## TASK TO COMPLETE
The reply should consist of the full listing, written out exactly.

## RECORD SET
........
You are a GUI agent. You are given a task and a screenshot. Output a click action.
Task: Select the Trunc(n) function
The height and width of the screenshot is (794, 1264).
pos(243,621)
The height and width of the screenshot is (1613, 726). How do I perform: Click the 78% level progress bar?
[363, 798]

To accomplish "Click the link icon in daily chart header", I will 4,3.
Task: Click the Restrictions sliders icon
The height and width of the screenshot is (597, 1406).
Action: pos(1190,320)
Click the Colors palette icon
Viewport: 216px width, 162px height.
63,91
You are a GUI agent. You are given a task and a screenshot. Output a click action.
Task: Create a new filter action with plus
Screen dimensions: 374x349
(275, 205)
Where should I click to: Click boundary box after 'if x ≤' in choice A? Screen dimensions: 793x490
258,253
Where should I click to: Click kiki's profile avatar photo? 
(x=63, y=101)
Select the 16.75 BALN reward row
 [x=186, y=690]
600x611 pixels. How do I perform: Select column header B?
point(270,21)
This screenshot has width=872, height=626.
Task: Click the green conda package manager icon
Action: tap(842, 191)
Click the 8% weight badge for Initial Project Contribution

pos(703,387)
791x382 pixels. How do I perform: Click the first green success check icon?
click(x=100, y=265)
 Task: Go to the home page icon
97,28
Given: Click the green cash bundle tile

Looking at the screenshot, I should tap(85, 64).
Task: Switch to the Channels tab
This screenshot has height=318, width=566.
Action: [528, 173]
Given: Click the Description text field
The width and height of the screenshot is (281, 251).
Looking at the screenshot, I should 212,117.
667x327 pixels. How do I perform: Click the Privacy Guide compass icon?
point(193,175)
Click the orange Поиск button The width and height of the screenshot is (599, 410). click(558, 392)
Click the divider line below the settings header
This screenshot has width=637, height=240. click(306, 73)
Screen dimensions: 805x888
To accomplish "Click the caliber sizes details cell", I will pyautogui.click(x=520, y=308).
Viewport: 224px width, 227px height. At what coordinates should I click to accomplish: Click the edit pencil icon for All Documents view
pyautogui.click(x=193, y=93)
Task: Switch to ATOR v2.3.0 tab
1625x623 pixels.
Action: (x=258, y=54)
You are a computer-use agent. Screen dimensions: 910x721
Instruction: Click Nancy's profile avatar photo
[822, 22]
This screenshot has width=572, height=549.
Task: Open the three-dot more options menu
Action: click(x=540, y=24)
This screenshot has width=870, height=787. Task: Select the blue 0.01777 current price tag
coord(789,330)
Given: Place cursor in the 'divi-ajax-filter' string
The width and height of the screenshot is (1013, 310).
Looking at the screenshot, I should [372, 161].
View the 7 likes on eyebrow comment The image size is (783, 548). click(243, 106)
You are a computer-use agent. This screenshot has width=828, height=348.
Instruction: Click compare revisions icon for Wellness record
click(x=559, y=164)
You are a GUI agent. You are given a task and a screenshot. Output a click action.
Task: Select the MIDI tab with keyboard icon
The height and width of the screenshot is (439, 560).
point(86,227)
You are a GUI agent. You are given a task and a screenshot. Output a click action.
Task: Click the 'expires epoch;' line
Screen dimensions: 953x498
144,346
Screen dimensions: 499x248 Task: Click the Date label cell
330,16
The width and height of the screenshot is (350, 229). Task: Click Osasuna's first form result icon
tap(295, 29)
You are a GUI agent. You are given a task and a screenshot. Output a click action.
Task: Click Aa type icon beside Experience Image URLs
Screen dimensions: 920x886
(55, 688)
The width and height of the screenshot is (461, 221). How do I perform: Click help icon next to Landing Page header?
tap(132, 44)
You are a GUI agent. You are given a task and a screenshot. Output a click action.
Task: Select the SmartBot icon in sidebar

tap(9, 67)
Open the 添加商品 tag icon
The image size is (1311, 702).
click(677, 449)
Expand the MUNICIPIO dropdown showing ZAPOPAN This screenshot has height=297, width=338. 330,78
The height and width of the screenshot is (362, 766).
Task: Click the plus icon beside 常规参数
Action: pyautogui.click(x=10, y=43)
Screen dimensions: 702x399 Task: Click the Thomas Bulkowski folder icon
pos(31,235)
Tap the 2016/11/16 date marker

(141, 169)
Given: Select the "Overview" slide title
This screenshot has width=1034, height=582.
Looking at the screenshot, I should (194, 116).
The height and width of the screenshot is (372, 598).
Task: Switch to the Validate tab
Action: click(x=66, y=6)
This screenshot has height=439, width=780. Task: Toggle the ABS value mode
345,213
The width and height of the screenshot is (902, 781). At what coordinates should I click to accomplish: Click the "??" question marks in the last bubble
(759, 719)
........
## WRITTEN RESPONSE
You are a GUI agent. You are given a task and a screenshot. Output a click action.
Task: Select the Trunc(n) function
The height and width of the screenshot is (794, 1264).
pos(243,621)
The height and width of the screenshot is (1613, 726). How do I perform: Click the 78% level progress bar?
[363, 798]

To accomplish "Click the link icon in daily chart header", I will 4,3.
Task: Click the Restrictions sliders icon
The height and width of the screenshot is (597, 1406).
Action: pos(1190,320)
Click the Colors palette icon
Viewport: 216px width, 162px height.
63,91
You are a GUI agent. You are given a task and a screenshot. Output a click action.
Task: Create a new filter action with plus
Screen dimensions: 374x349
(275, 205)
Where should I click to: Click boundary box after 'if x ≤' in choice A? Screen dimensions: 793x490
258,253
Where should I click to: Click kiki's profile avatar photo? 
(x=63, y=101)
Select the 16.75 BALN reward row
 [x=186, y=690]
600x611 pixels. How do I perform: Select column header B?
point(270,21)
This screenshot has width=872, height=626.
Task: Click the green conda package manager icon
Action: tap(842, 191)
Click the 8% weight badge for Initial Project Contribution

pos(703,387)
791x382 pixels. How do I perform: Click the first green success check icon?
click(x=100, y=265)
 Task: Go to the home page icon
97,28
Given: Click the green cash bundle tile

Looking at the screenshot, I should tap(85, 64).
Task: Switch to the Channels tab
This screenshot has height=318, width=566.
Action: [528, 173]
Given: Click the Description text field
The width and height of the screenshot is (281, 251).
Looking at the screenshot, I should 212,117.
667x327 pixels. How do I perform: Click the Privacy Guide compass icon?
point(193,175)
Click the orange Поиск button The width and height of the screenshot is (599, 410). click(558, 392)
Click the divider line below the settings header
This screenshot has width=637, height=240. click(306, 73)
Screen dimensions: 805x888
To accomplish "Click the caliber sizes details cell", I will pyautogui.click(x=520, y=308).
Viewport: 224px width, 227px height. At what coordinates should I click to accomplish: Click the edit pencil icon for All Documents view
pyautogui.click(x=193, y=93)
Task: Switch to ATOR v2.3.0 tab
1625x623 pixels.
Action: (x=258, y=54)
You are a computer-use agent. Screen dimensions: 910x721
Instruction: Click Nancy's profile avatar photo
[822, 22]
This screenshot has width=572, height=549.
Task: Open the three-dot more options menu
Action: click(x=540, y=24)
This screenshot has width=870, height=787. Task: Select the blue 0.01777 current price tag
coord(789,330)
Given: Place cursor in the 'divi-ajax-filter' string
The width and height of the screenshot is (1013, 310).
Looking at the screenshot, I should [372, 161].
View the 7 likes on eyebrow comment The image size is (783, 548). click(243, 106)
You are a computer-use agent. This screenshot has width=828, height=348.
Instruction: Click compare revisions icon for Wellness record
click(x=559, y=164)
You are a GUI agent. You are given a task and a screenshot. Output a click action.
Task: Select the MIDI tab with keyboard icon
The height and width of the screenshot is (439, 560).
point(86,227)
You are a GUI agent. You are given a task and a screenshot. Output a click action.
Task: Click the 'expires epoch;' line
Screen dimensions: 953x498
144,346
Screen dimensions: 499x248 Task: Click the Date label cell
330,16
The width and height of the screenshot is (350, 229). Task: Click Osasuna's first form result icon
tap(295, 29)
You are a GUI agent. You are given a task and a screenshot. Output a click action.
Task: Click Aa type icon beside Experience Image URLs
Screen dimensions: 920x886
(55, 688)
The width and height of the screenshot is (461, 221). How do I perform: Click help icon next to Landing Page header?
tap(132, 44)
You are a GUI agent. You are given a task and a screenshot. Output a click action.
Task: Select the SmartBot icon in sidebar

tap(9, 67)
Open the 添加商品 tag icon
The image size is (1311, 702).
click(677, 449)
Expand the MUNICIPIO dropdown showing ZAPOPAN This screenshot has height=297, width=338. 330,78
The height and width of the screenshot is (362, 766).
Task: Click the plus icon beside 常规参数
Action: pyautogui.click(x=10, y=43)
Screen dimensions: 702x399 Task: Click the Thomas Bulkowski folder icon
pos(31,235)
Tap the 2016/11/16 date marker

(141, 169)
Given: Select the "Overview" slide title
This screenshot has width=1034, height=582.
Looking at the screenshot, I should (194, 116).
The height and width of the screenshot is (372, 598).
Task: Switch to the Validate tab
Action: click(x=66, y=6)
This screenshot has height=439, width=780. Task: Toggle the ABS value mode
345,213
The width and height of the screenshot is (902, 781). At what coordinates should I click to accomplish: Click the "??" question marks in the last bubble
(759, 719)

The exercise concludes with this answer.